Background:  HIV-infected patients (pt) are at increased risk of developing ano-genital cancer. Condylomas are presumed to be precursor lesions for cancer. However, there are few data on the prevalence and risk factors for perianal and/or anal canal condyloma in the general HIV-infected population.

Methods:  Screening for anal condyloma was systematically proposed to 516 consecutive out-pt and followed in a university hospital in Paris. Perianal and systematic endoanal examinations with an anoscopy were realised. For each pt, HIV risk factors, sexual behaviors, previous history of genital condyloma and/or sexually transmitted diseases, CD4 cell count, CD4 nadir, and HIV-RNA were collected.

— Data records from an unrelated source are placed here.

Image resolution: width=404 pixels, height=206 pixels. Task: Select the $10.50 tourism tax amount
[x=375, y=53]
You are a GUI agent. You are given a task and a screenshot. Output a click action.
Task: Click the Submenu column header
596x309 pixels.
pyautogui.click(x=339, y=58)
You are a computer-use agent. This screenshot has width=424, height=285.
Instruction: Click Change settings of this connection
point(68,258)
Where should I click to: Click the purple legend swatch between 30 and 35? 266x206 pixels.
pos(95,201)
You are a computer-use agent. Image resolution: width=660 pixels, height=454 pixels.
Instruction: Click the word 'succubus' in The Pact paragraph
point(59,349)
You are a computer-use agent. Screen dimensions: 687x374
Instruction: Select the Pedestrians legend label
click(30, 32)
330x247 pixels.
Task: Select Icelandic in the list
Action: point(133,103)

Results:  The 473 (92%) of examined pt consisted of 200 homosexual men, 123 heterosexual men, 150 women of whom 27 (18%) had a history of anoreceptive intercourse; 27% of pt were Centers for Disease Control and Prevention (CDC) stage C, 76% were receiving highly active antiretroviral (HAART), HIV-RNA was < 50 copies/mL in 60%, mean (± SD), and CD4 cell count and nadir were 484 (± 274)/mm3 and 220 (± 186)/mm3, retrospectively. Overall, 108 (23%) pt had histologically confirmed anal condyloma (36%, 15%, and 11% of the respective populations), including 51 (47%) pt with only endoanal localisation. Histologic examination revealed cervical intraepithelial neoplasia of grade I in 59 pt, grade II in 10 pt, grade III in 2 pt, and an invasive endoanal cancer in 1. Among homosexual men, condyloma were independently associated with the mean number of incidents of sexual intercourse per month (odds ratio [OR] = 1.03; confidence interval (CI) 95% (1.01 to 1.06), history of gonococcia or syphilis (OR = 0.54 [0.29 to0.99]), and history of previous anal condyloma (OR = 2.05 (1.07 to 3.92). Among heterosexual men, independent risk factors were a history of previous penis condyloma (OR = 26.8 [2.3 to 309.6]), and unprotected sexual intercourses (OR = 7.5 [2.1 to 26.3]). Among women, independent risk factors were CD4 cell count below 200/mm3, (OR = 8.9 [1.5 to 51.6]), receptive anal intercourses (OR 6.7 [1.7 to 25.8]) and history of previous anal condyloma (OR = 25.4 [3.4 to 188.2]).

Conclusion:  In the HAART era, systematic screening revealed a high rate of anal condyloma, not only in homosexual men but also in heterosexual men and women, with sexual behavior, history of condyloma and level of immunodepression identified as risk factors. Anal examination should be proposed systematically to at-risk populations.